Investment in iBio, Inc.- Restricted. The Company accounts for its investment in iBio, Inc. (“iBio”) common stock on the cost basis as it retained approximately 6% of its interest in iBio (1,266,706 common shares) (the “iBio Stock”) at the time of the spin-off of this subsidiary in August 2008.  The Company reviews its investment in iBio for impairment and records a loss when there is deemed to be an impairment of the investment.  There was no impairment charge recorded in each of the three and six month periods ended December 31, 2012 and 2011.  The market value of the iBio Stock as of December 31, 2012 was approximately $0.8 million.  Pursuant to the Company’s Loan Agreement with PNC Bank, National Association (“PNC”), the Company is required to sell the iBio Stock when the trading price of the iBio Stock is less than $0.88 per share for a period of fifteen (15) consecutive trading days on the applicable exchange and utilize all proceeds from such sale to prepay the outstanding principal of the term loan outstanding under the Loan Agreement at such time. In the three month period ended December 31, 2012, the trading price of the iBio Stock was less than $0.88 for a period of fifteen (15) consecutive trading days.  (See Note 5. Senior Credit Facility, Subordinated Convertible Note Payable, net - CD Financial, LLC and other Long Term Debt).  As of February 19, 2013, the Company has not sold any shares of the iBio Stock; however, the Company will be selling shares in the near term and using such net proceeds to prepay the term note with PNC.

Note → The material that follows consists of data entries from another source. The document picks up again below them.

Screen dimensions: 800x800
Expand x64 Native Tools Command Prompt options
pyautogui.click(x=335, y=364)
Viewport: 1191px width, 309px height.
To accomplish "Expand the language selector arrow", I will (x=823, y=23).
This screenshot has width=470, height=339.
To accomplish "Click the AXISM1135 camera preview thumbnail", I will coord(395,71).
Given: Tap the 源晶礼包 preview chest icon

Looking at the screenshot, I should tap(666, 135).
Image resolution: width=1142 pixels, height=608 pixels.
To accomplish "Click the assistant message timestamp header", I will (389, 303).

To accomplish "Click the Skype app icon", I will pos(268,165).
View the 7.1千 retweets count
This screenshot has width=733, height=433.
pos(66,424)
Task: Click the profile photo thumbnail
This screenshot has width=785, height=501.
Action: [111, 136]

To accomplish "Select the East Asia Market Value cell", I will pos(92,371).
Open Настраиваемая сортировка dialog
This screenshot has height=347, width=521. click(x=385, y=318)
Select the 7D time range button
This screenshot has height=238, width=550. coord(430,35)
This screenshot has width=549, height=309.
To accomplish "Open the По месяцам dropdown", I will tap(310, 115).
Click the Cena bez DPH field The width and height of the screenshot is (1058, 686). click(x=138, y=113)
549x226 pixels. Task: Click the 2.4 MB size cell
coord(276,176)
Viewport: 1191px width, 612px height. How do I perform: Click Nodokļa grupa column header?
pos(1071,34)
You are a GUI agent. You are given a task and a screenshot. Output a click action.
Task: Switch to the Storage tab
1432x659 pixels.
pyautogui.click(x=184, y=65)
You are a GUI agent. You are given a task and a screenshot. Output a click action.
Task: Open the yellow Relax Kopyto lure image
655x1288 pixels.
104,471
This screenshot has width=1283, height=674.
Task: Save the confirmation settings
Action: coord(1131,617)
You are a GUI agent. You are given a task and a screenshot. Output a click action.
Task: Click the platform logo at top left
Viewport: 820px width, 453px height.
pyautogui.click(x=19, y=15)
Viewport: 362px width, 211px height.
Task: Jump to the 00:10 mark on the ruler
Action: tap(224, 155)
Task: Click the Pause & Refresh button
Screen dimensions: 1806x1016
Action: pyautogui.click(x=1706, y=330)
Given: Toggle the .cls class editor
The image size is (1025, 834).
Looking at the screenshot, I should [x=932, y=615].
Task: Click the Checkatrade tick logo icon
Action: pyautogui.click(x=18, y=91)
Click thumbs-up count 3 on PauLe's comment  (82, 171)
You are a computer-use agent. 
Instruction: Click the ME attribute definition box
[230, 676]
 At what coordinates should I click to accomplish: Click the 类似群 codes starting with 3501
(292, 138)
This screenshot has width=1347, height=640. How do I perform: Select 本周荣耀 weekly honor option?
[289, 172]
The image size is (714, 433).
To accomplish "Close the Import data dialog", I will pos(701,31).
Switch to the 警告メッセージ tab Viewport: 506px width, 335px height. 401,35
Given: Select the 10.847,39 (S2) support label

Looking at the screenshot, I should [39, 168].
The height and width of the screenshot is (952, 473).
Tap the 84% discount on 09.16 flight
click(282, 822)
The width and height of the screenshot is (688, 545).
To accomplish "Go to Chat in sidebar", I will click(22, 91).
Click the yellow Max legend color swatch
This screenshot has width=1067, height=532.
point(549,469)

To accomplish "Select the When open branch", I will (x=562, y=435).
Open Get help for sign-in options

Earnings Per Share. Basic earnings per common share amounts are based on the weighted average number of common shares outstanding. Diluted earnings per share amounts are based on the weighted average number of common shares outstanding, plus the incremental shares that would have been outstanding upon the assumed exercise of all potentially dilutive stock options, and warrants, subject to anti-dilution limitations using the treasury stock method and the assumed conversion shares of all potentially dilutive convertible notes payable subject to anti-dilution limitations using the if converted method.

The following options, warrants and potentially dilutive shares of convertible notes payable (see Note 5. Senior Credit Facility, Subordinated Convertible Note Payable, net - CD Financial, LLC and other Long Term Debt) were not included in the computation of weighted average diluted common shares outstanding as the effect of doing so would be anti-dilutive for the three and six months ended December 31, 2012 and 2011:

   
Three Months Ended
December 31,
   
Six Months Ended
December 31,
 
   
2012
   
2011
   
2012
   
2011
 
                         
Anti-dilutive stock options
    2,176,588       2,942,505       2,811,088       2,942,505  
Anti-dilutive warrants
    500,000       500,000       500,000       500,000  
Potentially dilutive shares of convertible notes payable
    -       2,250,000       8,230,769       2,250,000  
Total anti-dilutive shares
    2,676,588       5,692,505       11,541,857       5,692,505  

Stock options to purchase or otherwise obtain 634,500 shares of common stock, however, were included in the diluted earnings per share computation for earnings per share in the three month period ended December 31, 2012 as their exercise prices were less than the market price of the common shares as of December 31, 2012.